My parents had spent their careers moving up. From flat to home, city to suburb, middle class to a few echelons higher in the middle class. All that hard work. All that climbing. All that moving around. And all that investment—time, money, and love—they put into me. And this is what their son lives in: a van—an ironic symbol, no doubt reminding them of the poverty they worked so hard to escape.
They all stuffed into the van, sat on the bed and I gave them a tour. I showed them my stove, my food, the TV and laundry basket.
It’s hard to think of moving back as moving forward; of climbing down the economic ladder as “climbing up.” It’s hard for parents to think of their son as “successful” when “success” is measured largely by the amount of security, comfort and wealth one has. While my parents appreciated and strove to attain these things, they, thank goodness, knew that these were not the only things to live for. They valued temperance, honesty, honor, loyalty, a puritanical work ethic while allowing themselves the pleasure to savor moments of idleness. So, from their tutelage I gathered what lessons struck me as right and true, while casting a skeptical eye at those not in accord with my sense and judgment.

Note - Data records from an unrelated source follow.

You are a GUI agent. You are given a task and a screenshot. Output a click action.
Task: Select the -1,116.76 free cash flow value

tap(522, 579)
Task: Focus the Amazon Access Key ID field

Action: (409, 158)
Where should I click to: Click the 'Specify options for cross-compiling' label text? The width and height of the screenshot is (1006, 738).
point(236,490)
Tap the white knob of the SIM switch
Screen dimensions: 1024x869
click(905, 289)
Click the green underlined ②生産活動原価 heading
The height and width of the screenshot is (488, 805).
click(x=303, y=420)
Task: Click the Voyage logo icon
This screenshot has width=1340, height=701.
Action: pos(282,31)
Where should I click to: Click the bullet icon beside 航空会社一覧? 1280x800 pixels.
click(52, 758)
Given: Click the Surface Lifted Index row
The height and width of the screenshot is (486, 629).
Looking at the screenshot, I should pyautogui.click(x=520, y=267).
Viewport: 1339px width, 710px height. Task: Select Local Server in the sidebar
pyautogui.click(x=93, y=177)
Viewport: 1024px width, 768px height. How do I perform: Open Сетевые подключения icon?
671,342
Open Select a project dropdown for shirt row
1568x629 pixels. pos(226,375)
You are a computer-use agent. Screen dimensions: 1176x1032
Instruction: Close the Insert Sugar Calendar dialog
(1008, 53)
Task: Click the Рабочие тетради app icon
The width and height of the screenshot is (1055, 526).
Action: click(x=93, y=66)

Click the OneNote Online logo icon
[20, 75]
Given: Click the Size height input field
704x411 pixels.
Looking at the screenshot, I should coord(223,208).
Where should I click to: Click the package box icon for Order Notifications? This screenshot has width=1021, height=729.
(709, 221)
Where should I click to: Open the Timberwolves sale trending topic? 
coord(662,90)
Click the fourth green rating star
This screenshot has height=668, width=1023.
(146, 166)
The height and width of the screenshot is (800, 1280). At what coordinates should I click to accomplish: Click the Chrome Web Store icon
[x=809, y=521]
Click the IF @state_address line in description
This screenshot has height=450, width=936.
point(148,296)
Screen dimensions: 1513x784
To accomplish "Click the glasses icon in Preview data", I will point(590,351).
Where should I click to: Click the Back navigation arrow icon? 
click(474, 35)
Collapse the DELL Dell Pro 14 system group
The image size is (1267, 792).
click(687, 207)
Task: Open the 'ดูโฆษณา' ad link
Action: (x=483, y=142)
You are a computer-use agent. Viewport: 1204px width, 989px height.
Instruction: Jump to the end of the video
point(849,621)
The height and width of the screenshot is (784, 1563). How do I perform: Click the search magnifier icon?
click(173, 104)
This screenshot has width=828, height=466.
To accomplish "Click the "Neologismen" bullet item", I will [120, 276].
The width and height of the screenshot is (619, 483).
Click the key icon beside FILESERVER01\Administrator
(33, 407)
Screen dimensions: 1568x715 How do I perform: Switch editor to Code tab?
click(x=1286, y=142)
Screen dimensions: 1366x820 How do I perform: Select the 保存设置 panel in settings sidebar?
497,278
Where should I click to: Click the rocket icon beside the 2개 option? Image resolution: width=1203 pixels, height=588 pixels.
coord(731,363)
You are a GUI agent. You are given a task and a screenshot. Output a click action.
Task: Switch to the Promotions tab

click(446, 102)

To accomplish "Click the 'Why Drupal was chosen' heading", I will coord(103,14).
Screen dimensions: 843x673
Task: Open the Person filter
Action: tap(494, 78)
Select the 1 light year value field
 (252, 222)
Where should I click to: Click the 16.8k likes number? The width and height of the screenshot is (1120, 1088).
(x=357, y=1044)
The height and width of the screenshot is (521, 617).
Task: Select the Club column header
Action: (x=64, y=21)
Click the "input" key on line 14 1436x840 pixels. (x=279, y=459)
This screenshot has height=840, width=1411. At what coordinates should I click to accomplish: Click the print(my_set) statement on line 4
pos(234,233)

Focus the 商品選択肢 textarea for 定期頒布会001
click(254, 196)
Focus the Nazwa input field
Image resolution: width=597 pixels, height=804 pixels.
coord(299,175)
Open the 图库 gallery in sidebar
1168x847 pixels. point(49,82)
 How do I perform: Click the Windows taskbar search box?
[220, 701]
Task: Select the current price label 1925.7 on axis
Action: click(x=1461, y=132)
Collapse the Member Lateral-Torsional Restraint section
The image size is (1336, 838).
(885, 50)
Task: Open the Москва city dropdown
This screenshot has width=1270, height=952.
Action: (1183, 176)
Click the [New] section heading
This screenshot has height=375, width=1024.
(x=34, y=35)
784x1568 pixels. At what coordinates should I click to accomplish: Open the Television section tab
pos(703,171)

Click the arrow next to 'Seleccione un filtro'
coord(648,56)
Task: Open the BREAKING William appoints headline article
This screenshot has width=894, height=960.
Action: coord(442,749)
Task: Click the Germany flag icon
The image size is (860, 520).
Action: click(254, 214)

Poet Kahlil Gibran says parents—who he addresses as “you”—may house their children's bodies but not their souls because “their souls dwell in the house of tomorrow, which you cannot visit... You may strive to be like them, but seek not to make them like you. For life goes not backward nor tarries with yesterday. You are the bows from which your children as living arrows are sent forth.”
Seeing my parents crunched in the van, laughing, and telling self-deprecating jokes, I knew that—in some ways—the apple had not fallen far from the tree. My mom—who’d caught me surreptitiously scribbling the day’s events into a notepad for this very entry—would occasionally dictate for me: “Mom is unhappy” or “Mom’s worried about son.” I overheard one of the many faux arguments my parents perform that ended with my dad beaming, “I just changed them today! Geez. How many times do you want me to change my underwear in a week?”
Yet I was different, too. I wanted my “arrow” to soar above and beyond the “real world” of which they were a part, through poisoned clouds, over inky oceans, and past suburban sprawl to a house of tomorrow where I mustn’t pay for the things I want with a life of monotonous labor. I love my van for the freedom it allows me. They love their two-story house for the security it provides them. Why can’t both these worlds be real? Why must one be considered crazy by virtue of it being abnormal?
We spent another four days and many meals together. By the end, they were itching to get back home and back to work. While we didn’t leave with differences explained, insights gleaned, or new appreciations for one another’s ideologies, there was a mutual and silent acceptance for each other’s values, beliefs, and livelihoods. While differences tried to yank us apart, a few family-saving commonalities bound us together.
Before they took off, they handed me a bag of food and tried to stuff hundred dollar bills in my pockets. I gave them hugs and said goodbye.